“The art of cookery, &c., is indeed diversified according to the diversity of nations or countries; and to treat of it in that latitude would fill an unportable volume; and rather confound than improve those that would accomplish themselves with it. I shall therefore confine what I have to communicate within the limits of practicalness and usefulness, and so within the compass of a manual, that shall neither burthen the hands to hold, the eyes in reading, nor the mind in conceiving.
“What you will find in the following sheets, are directions generally for dressing after the best, most natural, and wholesome manner, such provisions as are the product of our own country, and in such a manner as is most agreeable to English palates: saving that I have so far temporized, as, since we have to our disgrace so fondly admired the French tongue, French modes, and also French messes, to present you now and then with such receipts of French cookery, as I think may not be disagreeable to English palates.

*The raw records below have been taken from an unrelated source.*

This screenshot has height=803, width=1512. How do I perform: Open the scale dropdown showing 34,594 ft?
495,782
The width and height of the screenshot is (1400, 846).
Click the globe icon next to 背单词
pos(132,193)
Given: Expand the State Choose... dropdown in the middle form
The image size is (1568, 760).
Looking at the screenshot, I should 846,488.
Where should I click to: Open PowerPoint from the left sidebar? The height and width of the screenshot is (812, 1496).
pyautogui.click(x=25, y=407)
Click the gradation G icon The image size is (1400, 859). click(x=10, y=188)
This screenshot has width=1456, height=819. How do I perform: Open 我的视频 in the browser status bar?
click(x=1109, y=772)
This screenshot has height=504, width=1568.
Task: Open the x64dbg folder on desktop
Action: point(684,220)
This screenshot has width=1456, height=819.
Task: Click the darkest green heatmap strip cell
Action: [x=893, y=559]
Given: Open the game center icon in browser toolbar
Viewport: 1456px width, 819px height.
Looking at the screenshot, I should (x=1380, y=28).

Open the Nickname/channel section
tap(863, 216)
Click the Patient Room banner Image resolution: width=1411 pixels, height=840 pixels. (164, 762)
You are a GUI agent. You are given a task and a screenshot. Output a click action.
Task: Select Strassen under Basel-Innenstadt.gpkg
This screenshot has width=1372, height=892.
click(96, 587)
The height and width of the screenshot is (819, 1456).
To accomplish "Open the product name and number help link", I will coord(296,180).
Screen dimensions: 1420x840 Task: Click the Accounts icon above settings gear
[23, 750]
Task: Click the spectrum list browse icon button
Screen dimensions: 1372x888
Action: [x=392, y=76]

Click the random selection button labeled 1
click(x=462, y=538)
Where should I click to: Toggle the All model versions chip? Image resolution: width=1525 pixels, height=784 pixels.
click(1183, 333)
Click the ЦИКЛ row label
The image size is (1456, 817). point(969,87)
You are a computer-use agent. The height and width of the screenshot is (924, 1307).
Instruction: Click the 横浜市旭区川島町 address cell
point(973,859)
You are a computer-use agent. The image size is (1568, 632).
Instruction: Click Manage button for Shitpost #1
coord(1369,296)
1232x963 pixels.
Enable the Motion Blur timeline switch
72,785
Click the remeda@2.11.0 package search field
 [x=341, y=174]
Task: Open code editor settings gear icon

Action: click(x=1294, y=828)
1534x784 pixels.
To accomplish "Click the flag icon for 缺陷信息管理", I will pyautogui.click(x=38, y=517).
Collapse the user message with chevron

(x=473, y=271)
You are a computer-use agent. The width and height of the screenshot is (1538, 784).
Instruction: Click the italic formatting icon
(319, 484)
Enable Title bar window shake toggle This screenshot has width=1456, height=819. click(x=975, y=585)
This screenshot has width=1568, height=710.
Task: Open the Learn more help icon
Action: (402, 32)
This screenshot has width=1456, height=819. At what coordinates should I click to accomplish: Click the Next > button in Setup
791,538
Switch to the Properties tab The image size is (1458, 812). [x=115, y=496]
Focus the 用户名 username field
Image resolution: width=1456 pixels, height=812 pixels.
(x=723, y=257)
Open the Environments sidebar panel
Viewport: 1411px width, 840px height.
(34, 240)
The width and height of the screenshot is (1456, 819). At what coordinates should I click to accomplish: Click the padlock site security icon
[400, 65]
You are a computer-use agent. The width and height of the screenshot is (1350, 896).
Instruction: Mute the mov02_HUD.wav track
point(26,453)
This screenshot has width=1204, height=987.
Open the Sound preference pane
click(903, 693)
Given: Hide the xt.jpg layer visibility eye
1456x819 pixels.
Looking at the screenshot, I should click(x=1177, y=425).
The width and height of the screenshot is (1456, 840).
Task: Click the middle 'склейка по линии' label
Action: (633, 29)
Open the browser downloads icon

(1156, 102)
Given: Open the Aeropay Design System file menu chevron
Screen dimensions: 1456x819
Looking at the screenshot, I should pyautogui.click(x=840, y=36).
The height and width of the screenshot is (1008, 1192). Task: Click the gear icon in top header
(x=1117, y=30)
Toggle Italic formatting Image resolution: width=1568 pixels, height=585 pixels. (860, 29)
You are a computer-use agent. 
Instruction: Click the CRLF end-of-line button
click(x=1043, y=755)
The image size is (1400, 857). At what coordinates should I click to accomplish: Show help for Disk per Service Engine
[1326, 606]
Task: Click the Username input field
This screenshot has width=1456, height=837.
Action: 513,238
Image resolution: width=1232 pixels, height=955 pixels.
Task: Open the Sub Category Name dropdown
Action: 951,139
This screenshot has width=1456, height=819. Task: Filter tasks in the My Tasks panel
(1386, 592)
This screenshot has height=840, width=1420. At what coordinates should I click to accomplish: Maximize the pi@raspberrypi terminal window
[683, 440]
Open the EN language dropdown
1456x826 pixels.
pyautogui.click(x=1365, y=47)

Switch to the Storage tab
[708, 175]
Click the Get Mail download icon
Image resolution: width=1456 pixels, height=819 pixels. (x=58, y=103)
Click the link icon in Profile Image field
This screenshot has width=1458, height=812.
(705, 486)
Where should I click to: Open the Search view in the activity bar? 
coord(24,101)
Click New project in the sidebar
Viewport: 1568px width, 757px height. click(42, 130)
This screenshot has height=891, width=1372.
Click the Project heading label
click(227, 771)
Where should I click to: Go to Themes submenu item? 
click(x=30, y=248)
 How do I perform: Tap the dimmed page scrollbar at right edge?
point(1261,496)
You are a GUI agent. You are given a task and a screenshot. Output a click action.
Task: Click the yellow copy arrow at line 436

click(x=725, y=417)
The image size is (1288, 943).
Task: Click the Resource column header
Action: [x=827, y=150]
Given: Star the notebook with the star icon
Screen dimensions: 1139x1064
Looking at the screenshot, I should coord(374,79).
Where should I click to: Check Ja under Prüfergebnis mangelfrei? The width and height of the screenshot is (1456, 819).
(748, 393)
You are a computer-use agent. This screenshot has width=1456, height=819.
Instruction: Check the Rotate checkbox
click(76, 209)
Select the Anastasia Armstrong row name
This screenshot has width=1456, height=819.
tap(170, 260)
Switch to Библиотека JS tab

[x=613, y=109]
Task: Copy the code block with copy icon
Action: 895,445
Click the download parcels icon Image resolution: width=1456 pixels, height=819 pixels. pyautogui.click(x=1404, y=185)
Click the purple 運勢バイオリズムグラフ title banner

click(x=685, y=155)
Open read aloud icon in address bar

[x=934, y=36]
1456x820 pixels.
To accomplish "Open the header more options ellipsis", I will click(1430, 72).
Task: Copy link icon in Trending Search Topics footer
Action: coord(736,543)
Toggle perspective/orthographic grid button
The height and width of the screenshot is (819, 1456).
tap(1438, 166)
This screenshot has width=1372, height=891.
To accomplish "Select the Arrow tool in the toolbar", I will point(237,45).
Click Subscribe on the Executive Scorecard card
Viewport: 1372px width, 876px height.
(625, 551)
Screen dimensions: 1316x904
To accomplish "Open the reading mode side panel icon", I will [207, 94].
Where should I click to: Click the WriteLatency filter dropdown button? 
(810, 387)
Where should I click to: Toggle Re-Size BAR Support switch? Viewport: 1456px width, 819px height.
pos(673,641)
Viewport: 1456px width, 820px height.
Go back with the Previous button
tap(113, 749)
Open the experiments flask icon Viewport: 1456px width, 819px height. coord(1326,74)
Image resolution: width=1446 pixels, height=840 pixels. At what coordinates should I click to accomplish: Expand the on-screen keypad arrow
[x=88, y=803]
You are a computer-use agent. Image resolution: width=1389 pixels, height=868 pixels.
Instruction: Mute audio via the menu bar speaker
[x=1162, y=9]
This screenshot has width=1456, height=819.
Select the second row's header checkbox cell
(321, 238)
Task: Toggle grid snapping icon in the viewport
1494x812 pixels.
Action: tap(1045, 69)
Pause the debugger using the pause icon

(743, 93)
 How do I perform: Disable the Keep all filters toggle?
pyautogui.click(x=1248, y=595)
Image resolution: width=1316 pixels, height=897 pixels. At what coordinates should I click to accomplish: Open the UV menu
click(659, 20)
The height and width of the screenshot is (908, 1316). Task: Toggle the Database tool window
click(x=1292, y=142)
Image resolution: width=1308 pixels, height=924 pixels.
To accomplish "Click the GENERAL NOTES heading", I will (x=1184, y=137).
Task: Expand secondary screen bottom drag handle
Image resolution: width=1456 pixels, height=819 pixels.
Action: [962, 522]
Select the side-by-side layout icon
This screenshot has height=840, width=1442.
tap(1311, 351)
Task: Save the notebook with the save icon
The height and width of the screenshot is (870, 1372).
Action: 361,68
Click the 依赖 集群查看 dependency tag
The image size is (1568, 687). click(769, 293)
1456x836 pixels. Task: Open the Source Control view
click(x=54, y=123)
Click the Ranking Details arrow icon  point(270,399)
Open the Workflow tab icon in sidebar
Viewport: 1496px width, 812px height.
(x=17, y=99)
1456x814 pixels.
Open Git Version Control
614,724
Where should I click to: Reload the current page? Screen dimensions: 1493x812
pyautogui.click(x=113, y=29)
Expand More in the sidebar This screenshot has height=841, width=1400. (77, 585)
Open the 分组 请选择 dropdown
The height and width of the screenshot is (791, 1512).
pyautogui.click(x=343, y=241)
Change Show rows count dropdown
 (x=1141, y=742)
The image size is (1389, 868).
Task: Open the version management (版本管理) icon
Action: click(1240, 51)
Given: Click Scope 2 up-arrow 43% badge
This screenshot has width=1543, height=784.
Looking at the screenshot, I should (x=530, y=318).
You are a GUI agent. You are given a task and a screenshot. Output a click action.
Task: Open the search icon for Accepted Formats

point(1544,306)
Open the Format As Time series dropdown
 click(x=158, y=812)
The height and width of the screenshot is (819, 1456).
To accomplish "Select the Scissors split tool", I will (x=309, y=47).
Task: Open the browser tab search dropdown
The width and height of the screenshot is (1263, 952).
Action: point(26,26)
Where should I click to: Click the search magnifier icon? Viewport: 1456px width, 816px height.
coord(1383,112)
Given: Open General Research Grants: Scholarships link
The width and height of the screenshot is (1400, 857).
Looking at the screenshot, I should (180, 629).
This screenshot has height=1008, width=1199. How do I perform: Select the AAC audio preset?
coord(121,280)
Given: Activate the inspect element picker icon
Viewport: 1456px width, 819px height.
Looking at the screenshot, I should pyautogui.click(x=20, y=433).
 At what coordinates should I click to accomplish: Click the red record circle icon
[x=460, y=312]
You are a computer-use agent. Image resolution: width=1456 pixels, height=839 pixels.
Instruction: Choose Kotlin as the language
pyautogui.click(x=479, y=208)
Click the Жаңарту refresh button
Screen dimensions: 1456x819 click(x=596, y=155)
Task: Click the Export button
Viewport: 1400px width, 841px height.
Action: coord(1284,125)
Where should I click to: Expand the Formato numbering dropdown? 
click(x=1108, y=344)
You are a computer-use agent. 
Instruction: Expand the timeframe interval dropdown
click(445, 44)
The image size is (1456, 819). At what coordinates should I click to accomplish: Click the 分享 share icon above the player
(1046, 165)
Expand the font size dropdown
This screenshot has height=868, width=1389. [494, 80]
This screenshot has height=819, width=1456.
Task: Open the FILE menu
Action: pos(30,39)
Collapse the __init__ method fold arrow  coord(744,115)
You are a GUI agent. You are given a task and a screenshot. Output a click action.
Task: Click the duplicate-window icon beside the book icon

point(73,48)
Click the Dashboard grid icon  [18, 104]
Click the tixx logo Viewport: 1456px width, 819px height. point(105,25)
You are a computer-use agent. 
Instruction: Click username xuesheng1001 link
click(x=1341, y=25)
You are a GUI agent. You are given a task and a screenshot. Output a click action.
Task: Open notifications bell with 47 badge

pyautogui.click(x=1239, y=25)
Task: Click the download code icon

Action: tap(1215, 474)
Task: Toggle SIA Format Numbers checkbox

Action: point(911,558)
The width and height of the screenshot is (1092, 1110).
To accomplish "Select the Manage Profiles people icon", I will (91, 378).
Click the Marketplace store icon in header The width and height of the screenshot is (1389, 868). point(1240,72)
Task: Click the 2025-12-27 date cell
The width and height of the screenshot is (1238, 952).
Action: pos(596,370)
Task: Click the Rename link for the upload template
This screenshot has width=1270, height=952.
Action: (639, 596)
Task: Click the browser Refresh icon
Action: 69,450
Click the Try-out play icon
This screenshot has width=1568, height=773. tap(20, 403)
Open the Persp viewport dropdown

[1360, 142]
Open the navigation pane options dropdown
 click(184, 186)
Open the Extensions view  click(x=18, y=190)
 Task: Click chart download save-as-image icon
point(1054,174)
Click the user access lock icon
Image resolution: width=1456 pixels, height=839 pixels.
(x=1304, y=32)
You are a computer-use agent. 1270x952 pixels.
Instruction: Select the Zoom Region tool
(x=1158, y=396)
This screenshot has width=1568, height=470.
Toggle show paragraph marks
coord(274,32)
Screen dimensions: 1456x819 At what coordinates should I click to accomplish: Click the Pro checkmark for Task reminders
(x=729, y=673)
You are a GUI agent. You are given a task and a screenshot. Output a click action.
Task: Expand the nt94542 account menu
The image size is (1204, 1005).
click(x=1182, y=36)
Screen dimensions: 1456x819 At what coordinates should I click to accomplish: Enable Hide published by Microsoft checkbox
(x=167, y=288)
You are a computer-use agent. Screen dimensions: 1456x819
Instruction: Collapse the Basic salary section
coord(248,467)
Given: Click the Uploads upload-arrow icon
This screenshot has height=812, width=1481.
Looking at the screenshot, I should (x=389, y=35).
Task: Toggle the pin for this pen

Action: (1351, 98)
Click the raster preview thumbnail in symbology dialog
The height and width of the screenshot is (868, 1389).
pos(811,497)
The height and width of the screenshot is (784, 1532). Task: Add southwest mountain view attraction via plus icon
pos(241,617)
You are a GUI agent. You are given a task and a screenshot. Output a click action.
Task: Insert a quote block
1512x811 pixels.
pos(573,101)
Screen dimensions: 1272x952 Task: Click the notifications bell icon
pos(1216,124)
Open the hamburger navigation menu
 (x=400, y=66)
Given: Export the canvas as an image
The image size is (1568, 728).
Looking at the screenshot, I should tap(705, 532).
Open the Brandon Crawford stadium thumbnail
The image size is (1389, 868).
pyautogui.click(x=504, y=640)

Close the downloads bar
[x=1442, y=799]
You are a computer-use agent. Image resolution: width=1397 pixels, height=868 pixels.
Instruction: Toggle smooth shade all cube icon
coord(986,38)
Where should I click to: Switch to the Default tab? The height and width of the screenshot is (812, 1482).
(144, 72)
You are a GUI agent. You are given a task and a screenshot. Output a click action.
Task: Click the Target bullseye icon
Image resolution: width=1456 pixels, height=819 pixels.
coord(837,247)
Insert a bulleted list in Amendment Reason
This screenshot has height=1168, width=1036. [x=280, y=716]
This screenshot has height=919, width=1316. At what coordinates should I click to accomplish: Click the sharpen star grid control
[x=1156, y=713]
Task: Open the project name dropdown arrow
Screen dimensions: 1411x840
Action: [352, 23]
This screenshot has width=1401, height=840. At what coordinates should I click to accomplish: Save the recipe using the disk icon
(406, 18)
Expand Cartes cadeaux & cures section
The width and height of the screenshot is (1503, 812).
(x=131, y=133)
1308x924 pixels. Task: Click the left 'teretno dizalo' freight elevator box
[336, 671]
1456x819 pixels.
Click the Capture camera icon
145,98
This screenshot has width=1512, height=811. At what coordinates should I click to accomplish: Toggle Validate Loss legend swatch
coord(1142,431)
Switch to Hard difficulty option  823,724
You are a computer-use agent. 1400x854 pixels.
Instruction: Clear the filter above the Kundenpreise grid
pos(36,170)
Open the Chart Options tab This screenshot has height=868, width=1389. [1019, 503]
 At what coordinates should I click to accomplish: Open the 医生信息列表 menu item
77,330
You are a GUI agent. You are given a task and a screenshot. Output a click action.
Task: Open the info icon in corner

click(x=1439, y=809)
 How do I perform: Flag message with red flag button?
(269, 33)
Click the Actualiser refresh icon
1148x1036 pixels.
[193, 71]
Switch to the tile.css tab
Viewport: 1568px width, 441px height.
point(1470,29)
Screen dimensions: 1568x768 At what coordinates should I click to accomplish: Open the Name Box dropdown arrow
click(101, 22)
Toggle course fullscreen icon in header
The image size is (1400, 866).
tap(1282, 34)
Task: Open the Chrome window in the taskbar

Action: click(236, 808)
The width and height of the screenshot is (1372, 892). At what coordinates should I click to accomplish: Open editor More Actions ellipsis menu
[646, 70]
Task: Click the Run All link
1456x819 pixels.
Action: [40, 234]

“There are indeed already in the world various books that treat on this subject, and which bear great names, as cooks to kings, princes, and noblemen, and from which one might justly expect something more than many, if not most of these I have read, perform, but found my self deceived in my expectations; for many of them to us are impracticable, others whimsical, others unpalatable, unless to depraved palates; some unwholesome, many things copied from old authors, and recommended without (as I am persuaded) the copiers ever having had any experience of the palatableness, or had any regard to the wholesomness of them; which two things ought to be the standing rules, that no pretenders to cookery ought to deviate from. And I cannot but believe, that those celebrated performers, notwithstanding all their professions of having ingenuously communicated their art, industriously concealed their best receipts from the publick.
“But what I here present the world with is the product of my own experience, and that for the space of thirty years and upwards; during which time I have been constantly employed in fashionable and noble families, in which the provisions ordered according to the following directions, have had the general approbation of such as have been at many noble entertainments.
“These receipts are all suitable to English constitutions and English palates, wholesome, toothsome, all practicable and easy to be performed. Here are those proper for a frugal, and also for a sumptuous table, and if rightly observed, will prevent the spoiling of many a good dish of meat, the waste of many good materials, the vexation that frequently attends such mismanagements, and the curses not unfrequently bestowed on cooks with the usual reflection, that whereas God sends good meat, the devil sends cooks.
“As to those parts that treat of confectionary, pickles, cordials, English wines, &c., what I have said in relation to cookery is equally applicable to them also.